PASSAGE GIVEN:
+ + + + + + +

Continuous data read using Elasticsearch input plugin in logstash

Hi Team,

I have a requirement where i need to read the data from an elasticsearch index(datastream) and perform "split" operation to split the array records into individual documents and store into a destination index(datastream) in elasticsearch.

I have created a logstash pipeline which will run for every hour and read the data from last 1hour. But i have observed that sometimes i am seeing some data missing without any errors in logstash and no data in dead letter queue or in persistent queue. Is there any way that we can track the documents processed and make sure that the no documents got missed while reading/processing the data.

my Pipeline:

input {
       elasticsearch {
        cloud_id => "xxxxxxxxxx"
        index => "orders-data"
        query =>  '{"query": {"range": {"event.ingest": {"gte": "now-1h"}}}}'
        schedule => "0 * * * *"
  }
}
 
 
filter {
    split {
        field => "[orders]"
    }
 
}
 
output {
            elasticsearch {
        cloud_id => "xxxx"
        index => "splitted-orders"
        ssl => true
        action => "create"
    }
}

When i am working on indexes i used to update the source index by adding a field called processed = true when logstash processed the document. But now i am unable to updated the source index as it is a datastream.

input {
       elasticsearch {
        cloud_id => "xxxxxxxxxx"

+ + + + + + +

Element and text location data
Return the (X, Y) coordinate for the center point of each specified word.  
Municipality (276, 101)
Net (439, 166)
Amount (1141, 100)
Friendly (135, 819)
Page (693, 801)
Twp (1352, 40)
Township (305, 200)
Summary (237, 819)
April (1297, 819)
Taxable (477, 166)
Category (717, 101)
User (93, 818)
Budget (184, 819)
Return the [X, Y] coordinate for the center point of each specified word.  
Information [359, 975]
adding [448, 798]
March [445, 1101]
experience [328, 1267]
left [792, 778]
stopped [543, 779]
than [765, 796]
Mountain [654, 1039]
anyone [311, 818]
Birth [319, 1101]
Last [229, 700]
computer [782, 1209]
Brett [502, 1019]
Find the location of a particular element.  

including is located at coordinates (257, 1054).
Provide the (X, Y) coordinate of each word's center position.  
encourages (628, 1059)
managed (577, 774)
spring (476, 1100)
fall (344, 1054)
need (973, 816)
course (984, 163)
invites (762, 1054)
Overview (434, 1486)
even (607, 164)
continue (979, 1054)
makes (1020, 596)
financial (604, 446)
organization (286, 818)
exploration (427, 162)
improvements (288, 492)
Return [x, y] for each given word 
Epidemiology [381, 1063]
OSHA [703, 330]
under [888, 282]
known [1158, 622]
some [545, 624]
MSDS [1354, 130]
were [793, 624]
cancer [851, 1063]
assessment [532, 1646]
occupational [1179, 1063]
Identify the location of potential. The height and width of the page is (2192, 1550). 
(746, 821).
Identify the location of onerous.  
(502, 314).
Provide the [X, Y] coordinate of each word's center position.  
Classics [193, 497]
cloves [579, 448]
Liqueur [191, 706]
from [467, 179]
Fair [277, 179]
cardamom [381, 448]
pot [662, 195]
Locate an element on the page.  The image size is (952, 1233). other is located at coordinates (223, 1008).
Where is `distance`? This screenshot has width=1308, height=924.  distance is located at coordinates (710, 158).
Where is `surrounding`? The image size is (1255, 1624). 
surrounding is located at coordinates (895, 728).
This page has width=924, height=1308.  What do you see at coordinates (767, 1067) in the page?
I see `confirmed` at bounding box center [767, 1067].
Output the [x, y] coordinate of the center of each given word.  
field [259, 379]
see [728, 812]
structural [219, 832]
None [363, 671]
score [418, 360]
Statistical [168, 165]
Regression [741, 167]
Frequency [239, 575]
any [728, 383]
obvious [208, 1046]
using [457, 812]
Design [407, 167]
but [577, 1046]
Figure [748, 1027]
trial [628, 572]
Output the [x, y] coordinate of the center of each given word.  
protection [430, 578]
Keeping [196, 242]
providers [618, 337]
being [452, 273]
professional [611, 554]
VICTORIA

+ + + + + + +

WHAT IS NEEDED: In the Logstash forum post, why can the poster no longer add a processed = true field to the source documents? The listing has no connection to the Logstash forum post.

FINISHED TASK: The source is now a datastream, which the poster is unable to update.